* **Stated task**
Copy out all of the material below, swapping every "pixels" for "px" and leaving everything else unchanged.
========================================
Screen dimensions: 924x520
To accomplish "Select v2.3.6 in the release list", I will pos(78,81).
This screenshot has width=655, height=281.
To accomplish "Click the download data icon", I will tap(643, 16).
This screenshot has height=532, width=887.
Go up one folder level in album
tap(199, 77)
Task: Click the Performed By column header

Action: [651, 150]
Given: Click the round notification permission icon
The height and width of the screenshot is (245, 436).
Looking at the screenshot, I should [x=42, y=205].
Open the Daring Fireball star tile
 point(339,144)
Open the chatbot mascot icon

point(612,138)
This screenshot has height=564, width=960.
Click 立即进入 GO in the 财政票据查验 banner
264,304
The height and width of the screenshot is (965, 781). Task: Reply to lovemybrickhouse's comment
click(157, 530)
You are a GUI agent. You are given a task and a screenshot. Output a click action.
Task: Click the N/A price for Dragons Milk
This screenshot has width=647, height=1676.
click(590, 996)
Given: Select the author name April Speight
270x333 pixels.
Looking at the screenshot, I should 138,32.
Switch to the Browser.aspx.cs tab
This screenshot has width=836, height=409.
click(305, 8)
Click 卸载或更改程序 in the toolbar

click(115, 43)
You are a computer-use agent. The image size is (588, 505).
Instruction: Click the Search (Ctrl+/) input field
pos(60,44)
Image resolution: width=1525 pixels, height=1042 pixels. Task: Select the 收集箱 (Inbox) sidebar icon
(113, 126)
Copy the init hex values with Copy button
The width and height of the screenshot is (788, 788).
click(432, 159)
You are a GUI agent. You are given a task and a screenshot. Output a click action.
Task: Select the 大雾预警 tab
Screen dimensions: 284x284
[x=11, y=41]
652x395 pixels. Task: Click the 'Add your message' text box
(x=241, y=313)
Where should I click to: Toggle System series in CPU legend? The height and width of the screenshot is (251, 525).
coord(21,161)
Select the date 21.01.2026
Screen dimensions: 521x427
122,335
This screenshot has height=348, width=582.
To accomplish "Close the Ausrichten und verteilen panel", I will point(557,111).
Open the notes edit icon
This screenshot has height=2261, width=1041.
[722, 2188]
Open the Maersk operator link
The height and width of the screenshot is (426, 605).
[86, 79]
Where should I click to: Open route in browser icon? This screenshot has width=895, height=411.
========================================
* **Right answer**
Screen dimensions: 924x520
To accomplish "Select v2.3.6 in the release list", I will pos(78,81).
This screenshot has width=655, height=281.
To accomplish "Click the download data icon", I will tap(643, 16).
This screenshot has height=532, width=887.
Go up one folder level in album
tap(199, 77)
Task: Click the Performed By column header

Action: [651, 150]
Given: Click the round notification permission icon
The height and width of the screenshot is (245, 436).
Looking at the screenshot, I should [x=42, y=205].
Open the Daring Fireball star tile
 point(339,144)
Open the chatbot mascot icon

point(612,138)
This screenshot has height=564, width=960.
Click 立即进入 GO in the 财政票据查验 banner
264,304
The height and width of the screenshot is (965, 781). Task: Reply to lovemybrickhouse's comment
click(157, 530)
You are a GUI agent. You are given a task and a screenshot. Output a click action.
Task: Click the N/A price for Dragons Milk
This screenshot has width=647, height=1676.
click(590, 996)
Given: Select the author name April Speight
270x333 px.
Looking at the screenshot, I should 138,32.
Switch to the Browser.aspx.cs tab
This screenshot has width=836, height=409.
click(305, 8)
Click 卸载或更改程序 in the toolbar

click(115, 43)
You are a computer-use agent. The image size is (588, 505).
Instruction: Click the Search (Ctrl+/) input field
pos(60,44)
Image resolution: width=1525 px, height=1042 px. Task: Select the 收集箱 (Inbox) sidebar icon
(113, 126)
Copy the init hex values with Copy button
The width and height of the screenshot is (788, 788).
click(432, 159)
You are a GUI agent. You are given a task and a screenshot. Output a click action.
Task: Select the 大雾预警 tab
Screen dimensions: 284x284
[x=11, y=41]
652x395 px. Task: Click the 'Add your message' text box
(x=241, y=313)
Where should I click to: Toggle System series in CPU legend? The height and width of the screenshot is (251, 525).
coord(21,161)
Select the date 21.01.2026
Screen dimensions: 521x427
122,335
This screenshot has height=348, width=582.
To accomplish "Close the Ausrichten und verteilen panel", I will point(557,111).
Open the notes edit icon
This screenshot has height=2261, width=1041.
[722, 2188]
Open the Maersk operator link
The height and width of the screenshot is (426, 605).
[86, 79]
Where should I click to: Open route in browser icon? This screenshot has width=895, height=411.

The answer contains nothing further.